Primary care networks' success in 2020 will hinge on their ability to recruit 'additional roles' staff to support general practice, the BMA's top GP has warned.

GPC chair Dr Richard Vautrey (Photo: BMA)
GPC chair Dr Richard Vautrey (Photo: BMA)

Speaking to GPonline about his expectations for primary care networks (PCNs) in 2020, BMA GP committee chair Dr Richard Vautrey said he hoped to see ‘wholesale recruitment of staff right across the country’ as networks mature.

Under the Additional Roles Recruitment Scheme, PCNs receive funding to employ staff including social prescribing link workers, pharmacists and physiotherapists as part of NHS long-term plan proposals to bring in 20,000 new staff to support primary care by 2023/24.

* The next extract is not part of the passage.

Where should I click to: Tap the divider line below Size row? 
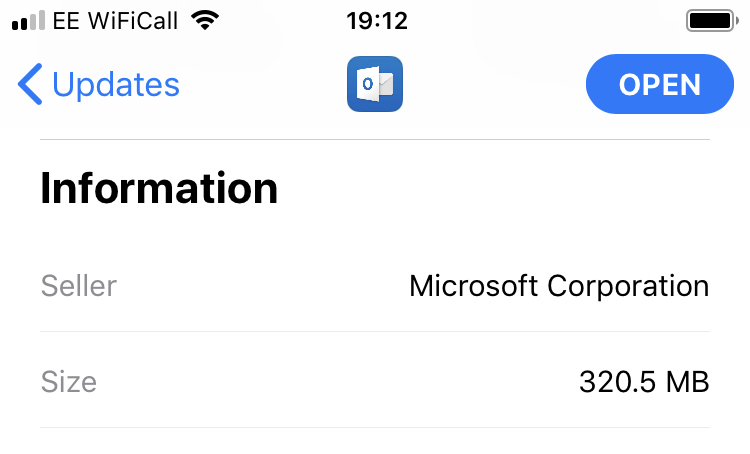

Dr Vautrey said incoming healthcare staff would play a huge part in helping networks to achieve DES service specifications - draft details of which were published in December. He warned that it was important for PCNs to make full use of available funding for new staff - but admitted some would struggle to recruit.

PCN recruitment

‘I think that's going to be one of the biggest issues in the coming year for PCNs - getting on with recruitment,' the Leeds GP said.

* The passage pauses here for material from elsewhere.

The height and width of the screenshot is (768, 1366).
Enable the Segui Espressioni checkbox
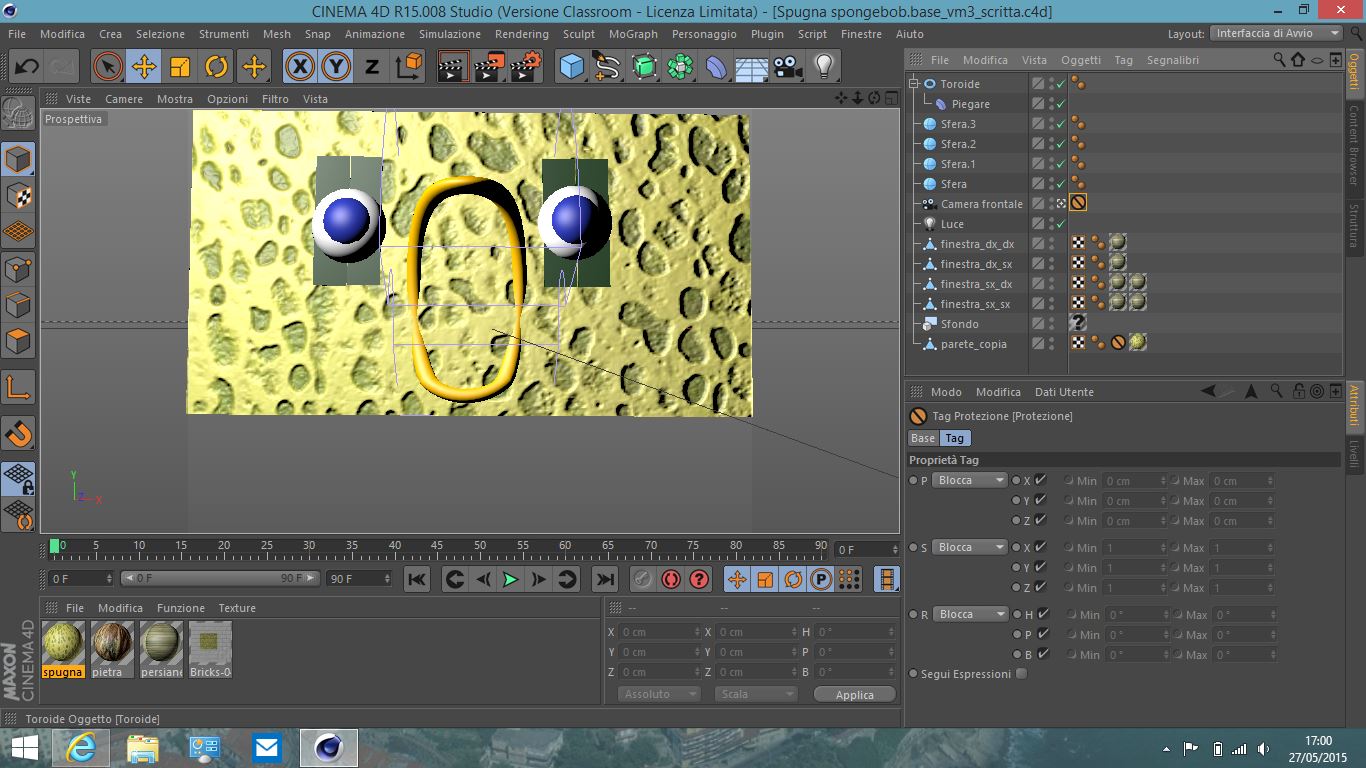[x=1021, y=674]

'We know that it's challenging, we know that recruiting in some parts of the country is going to be easier than in others. But we hope that CCGs can work with their networks to provide recruitment support and maybe, where it is really difficult to recruit, support from other healthcare providers.

'We need to ensure that all patients and all practices benefit from that current resource, that has never been there before.’

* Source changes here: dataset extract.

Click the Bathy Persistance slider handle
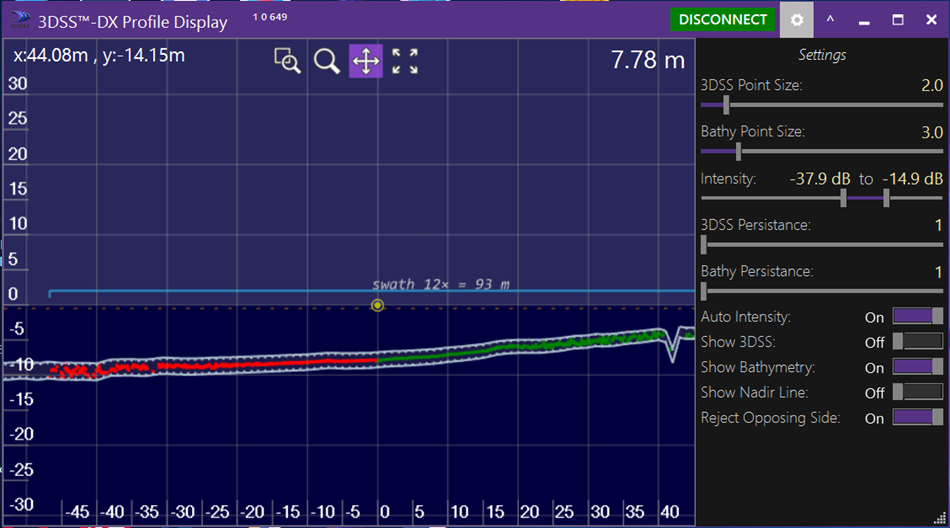Viewport: 950px width, 528px height. (x=704, y=291)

Dr Vautrey warned that additional roles staff would be key to PCNs meeting requirements set out in draft outline service specifications for the network DES, particularly given that no additional funding will be attached to them.

GP workforce

‘The intention is that the expanded workforce coming in next year will enable PCNs to respond to some of the aspirations within the service specifications,' Dr Vautrey said. 'But we are very clear that PCNs can only deliver and work on areas if they have the staff to be able to do that, so they need to be able to recruit the staff to be able to respond on some of the goals and aspirations within the service specifications.’

GPs have set out concerns over PCN recruitment - with PCN leaders warning that networks could lose staff because of a shortage of funding to pay for adequate training and development.

LMCs have called for more flexibility around recruitment of additional roles staff, saying the rigid terms of the contract were stifling recruitment efforts. Meanwhile, network leaders have warned that salary bands for clinical pharmacists were 'unrealistic' and were making it difficult to attract staff, ultimately leading to them being unable to make use of recruitment funding.

PCNs will be measured against the DES service specifications, which set minimum requirements for networks in their first year and centre around medicines management, care homes and anticipatory care.

Dr Vautrey said it was ‘too early’ for GPs to see the benefits of PCNs and the extra staff they have begun to recruit, but praised the profession for establishing networks across England.

‘It's not going to change overnight, the pressures on general practice have been huge and prolonged and it's going to take many years of investment and workforce expansion to be able to address those issues.

‘But I would hope that as we get the workforce expanded and reconnected within the community, doctors will see the benefits of that. Not only GPs who are currently in the service, but also doctors who are thinking about general practice as a career.’